Maybe it was time now for the TV camera to focus on his hands, the left one balled and the right one wrapped around it, desperately trying to squeeze some feeling into it as Bob Sura zinged in a 21-footer and Florida State's lead swelled to 50-31. Perhaps Vee should tell all the viewers and listeners, even if it wasn't what they had tuned in to hear: "I'm being deprived of my senses. I can hardly taste food anymore. I can't hear. I can't feel. My wife will have to button my shirt soon because I won't be able to feel the buttons between my fingers. It's got my feet and my hands and my ears...but it doesn't have my mind and my heart and my soul. And it's not going to. I'm going to fight this as long as I can. I'm going to keep doing what I love.

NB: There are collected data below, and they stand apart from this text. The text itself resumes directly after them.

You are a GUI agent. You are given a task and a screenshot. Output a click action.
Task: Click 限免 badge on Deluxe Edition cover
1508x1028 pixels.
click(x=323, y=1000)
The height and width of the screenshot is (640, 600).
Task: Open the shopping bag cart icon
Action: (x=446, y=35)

"I'm going to have to miss some games because of chemotherapy. I don't think you're going to see John Saunders in the studio saying, 'Live! From room 401 at Duke University Hospital, it's Jimmy Valvano!' because I'm going to be at the sink throwing up. I don't want to be wheeled to the microphone to do games, but I will. I'll keep doing this until my mouth doesn't work, until my brain doesn't function."
Maybe he should tell them what he does some days at home in Cary, N.C., how he removes his shoes and walks barefoot in the grass. Just to feel. How he puts his hands around the trunks of the pine trees and closes his eyes. Just to feel.
Here was a story he could tell. Goddam it, the Seminoles were up by 21 at halftime, let him tell it. It was the one about a 23-year-old coach at Johns Hopkins University who was on a bus ride home from Gettysburg, Pa., with his players, exuberant over his squad's 3-0 start. A 23-year-old coach who had plotted his life on an index card: five years, high school head coach. Five years, small-college head coach. Five years, university assistant coach. Five years, small-university head coach. Ten years, big-time university head coach. A 23-year-old who didn't know he was going to compress the first 20 years of the plan into 13, who didn't realize he was going to have his dream, live his Pocono camp speech, cut the NCAA title nets at 37...who didn't know his life might already be half over. His players called him to the back of the bus. "Why is winning so important to you?" they asked. "We've never seen anything like it. You're irrational."
"Because the final score defines you," he said. "You lose; ergo, you're a loser. You win; ergo, you're a winner."
"No," the players insisted. "The participation is what matters, the constancy of effort. Trying your very best, regardless of whether you win or lose—that's what defines you."